__ABOUT THIS EXERCISE__
For the listing below, give the number of lines in which "agent" occurs. Add nothing.

__DATA SUPPLIED__

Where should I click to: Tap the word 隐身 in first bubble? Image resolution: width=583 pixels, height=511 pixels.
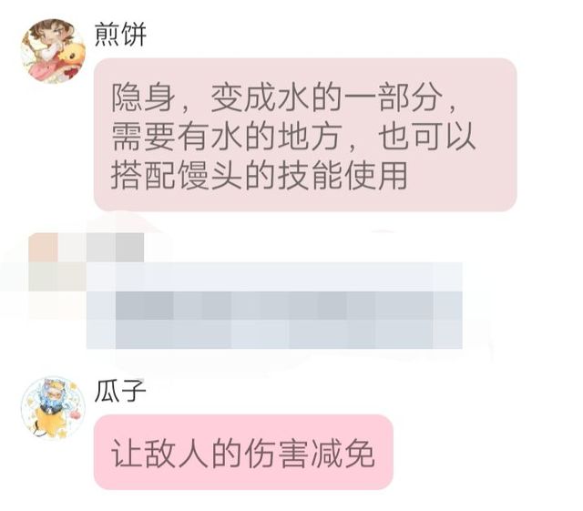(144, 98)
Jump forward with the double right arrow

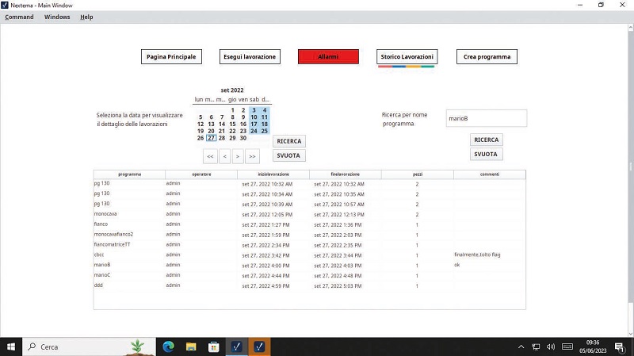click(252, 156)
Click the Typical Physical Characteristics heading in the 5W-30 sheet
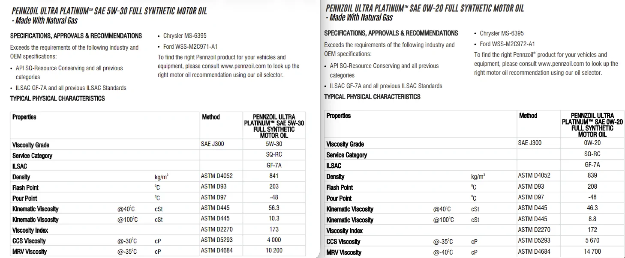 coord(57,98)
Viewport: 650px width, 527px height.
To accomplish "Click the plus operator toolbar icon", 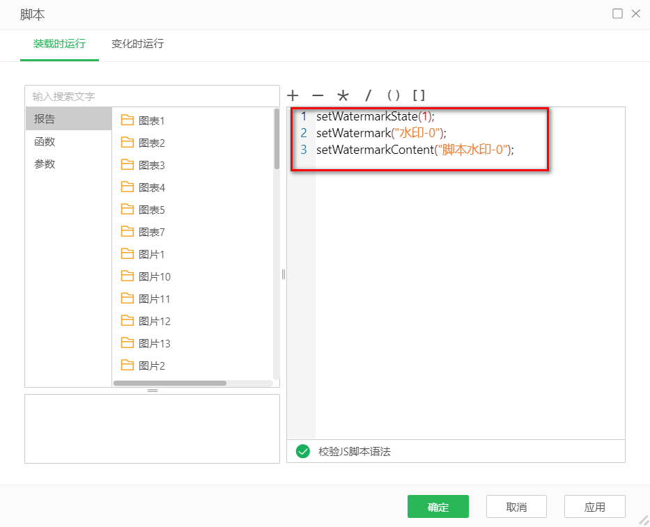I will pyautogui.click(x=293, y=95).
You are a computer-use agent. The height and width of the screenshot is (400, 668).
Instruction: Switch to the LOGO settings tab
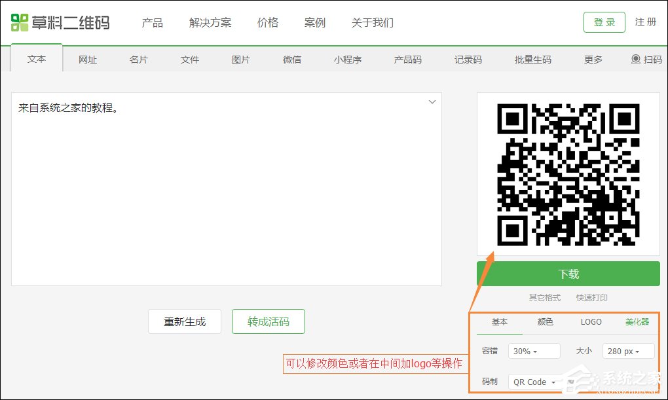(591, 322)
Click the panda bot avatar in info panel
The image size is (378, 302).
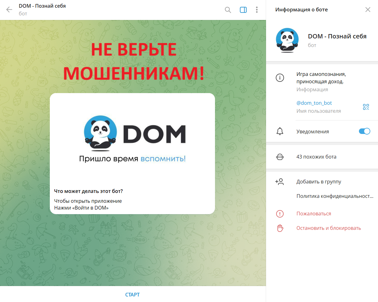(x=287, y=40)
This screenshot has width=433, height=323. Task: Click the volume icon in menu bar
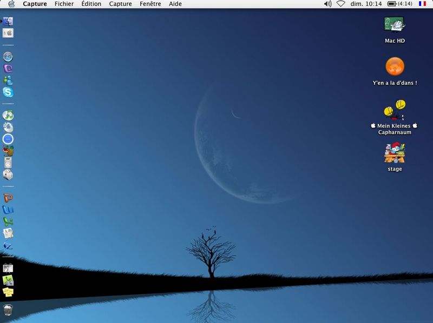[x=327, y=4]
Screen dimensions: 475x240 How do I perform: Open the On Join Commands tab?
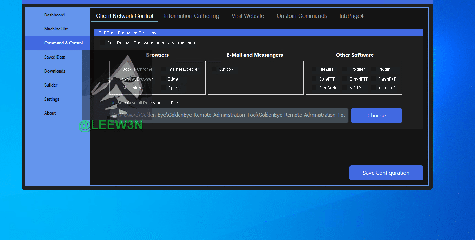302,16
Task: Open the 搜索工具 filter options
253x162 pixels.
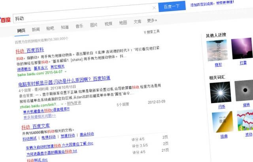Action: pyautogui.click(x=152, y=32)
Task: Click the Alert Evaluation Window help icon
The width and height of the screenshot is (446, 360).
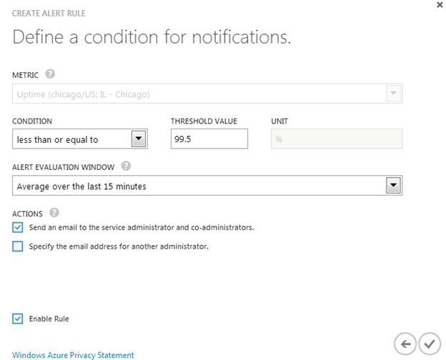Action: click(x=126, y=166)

---

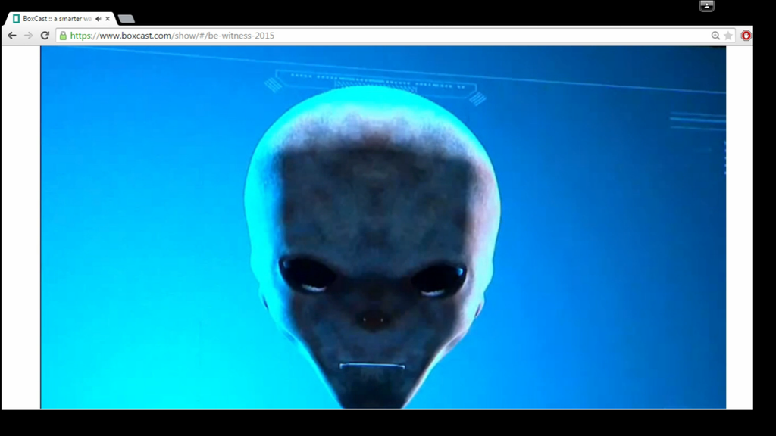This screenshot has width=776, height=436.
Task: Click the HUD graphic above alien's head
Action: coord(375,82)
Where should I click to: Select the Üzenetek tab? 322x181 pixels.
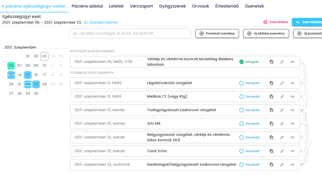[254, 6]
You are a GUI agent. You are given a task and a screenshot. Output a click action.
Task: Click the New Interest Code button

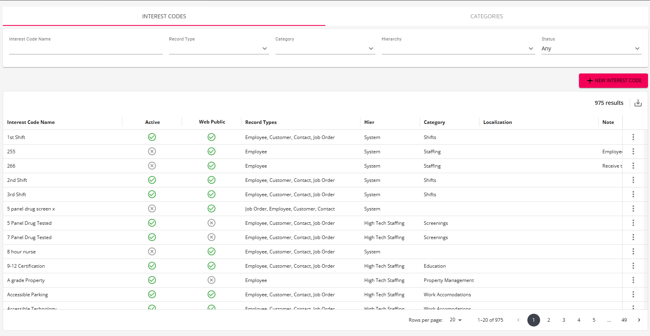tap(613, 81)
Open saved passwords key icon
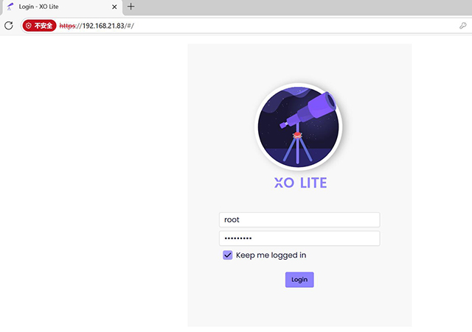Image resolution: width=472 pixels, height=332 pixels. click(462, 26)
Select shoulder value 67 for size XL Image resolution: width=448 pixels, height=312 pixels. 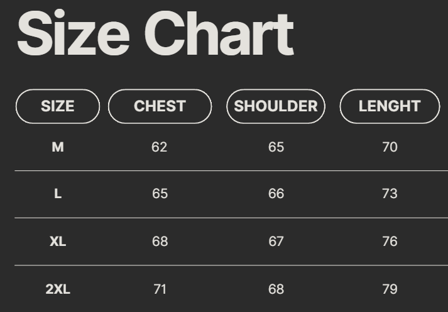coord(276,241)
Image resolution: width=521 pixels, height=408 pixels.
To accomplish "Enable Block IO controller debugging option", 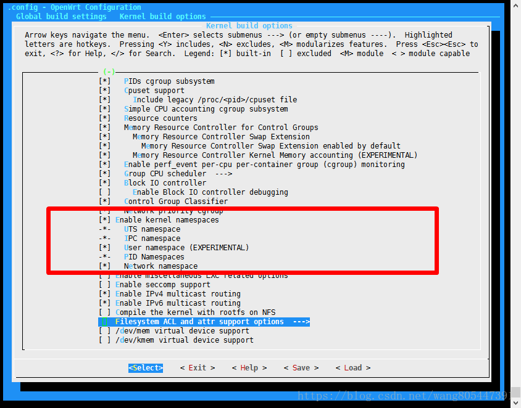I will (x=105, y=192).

--

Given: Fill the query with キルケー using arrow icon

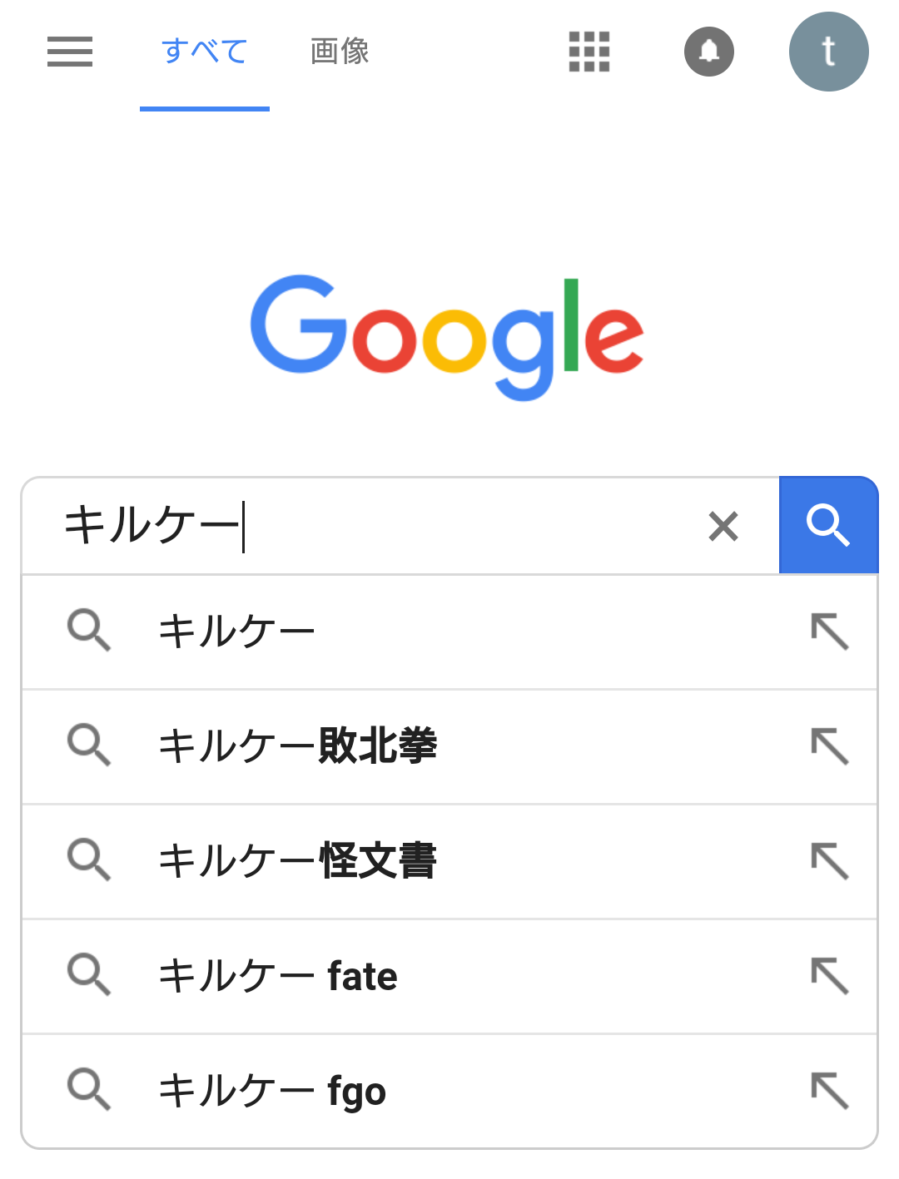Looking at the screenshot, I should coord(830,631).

__ANSWER SPACE__
2